Ben si comprendono le ragioni per le quali autorevoli fonti del Governo hanno nei giorni scorsi dichiarato, all’esito di un precedente confronto fra le parti, che si è aperta una fase nuova. Aggiungendo, poi, che risultava significativo l’abbandono di rigidità e che la riforma del processo sarebbe andata in Consiglio dei ministri la settimana successiva, come è in effetti accaduto. Tuttavia, resta fermo che solo l’introduzione di una “prescrizione processuale” a seconda dei gradi di giudizio o della sentenza di assoluzione o condanna possa adeguatamente bilanciare l’introdotto blocco della prescrizione. E di tale evenienza non si rinviene traccia.

Compare, invece, nella proposta la differenziazione tra la sentenza di assoluzione e quella di condanna, limitando solo a quest’ultima la sospensione, rectius il blocco, della prescrizione. La proposta, formulata dal Presidente del Consiglio, non ci sembra risolutiva, al di là dei dubbi di costituzionalità che ne derivano. Per la Costituzione, la presunzione di innocenza resta tale fino alla sentenza definitiva. E questo vale tanto per l’innocente quanto per il colpevole.

L’auspicio, allora, non può che essere che si vada ben oltre questa proposta, ragionando in termini di prescrizione processuale. Guarda caso, una proposta elaborata dalla Commissione Riccio nell’ultima proposta organica di riscrittura del sistema processuale. Il ministro era Mastella e quel governo cadde proprio per un’inchiesta giudiziaria a carico del ministro stesso e della di lui moglie, poi entrambi assolti. Con un appello della Procura della Repubblica, quelle assoluzioni, forse, sarebbero ancora in attesa di passare in giudicato.

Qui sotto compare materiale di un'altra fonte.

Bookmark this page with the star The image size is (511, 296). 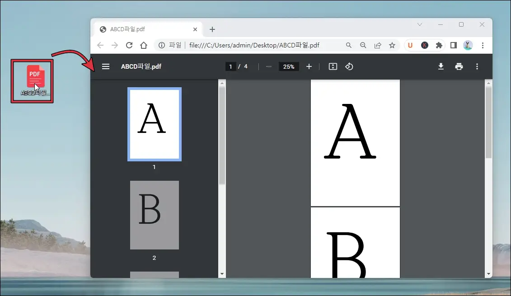(392, 45)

Ha ragione il responsabile del Pd quando dice che un processo che dovesse durare non più di 5 anni rappresenterebbe un traguardo epocale e che così la bomba atomica del blocco della prescrizione non esisterebbe più. Il punto è come si decide di provare a raggiungere questo più che condivisibile obiettivo e per farlo crediamo occorrerebbe uno sforzo ulteriore, magari abbracciando un approccio da visionari, avendo la forza di guardare lontano.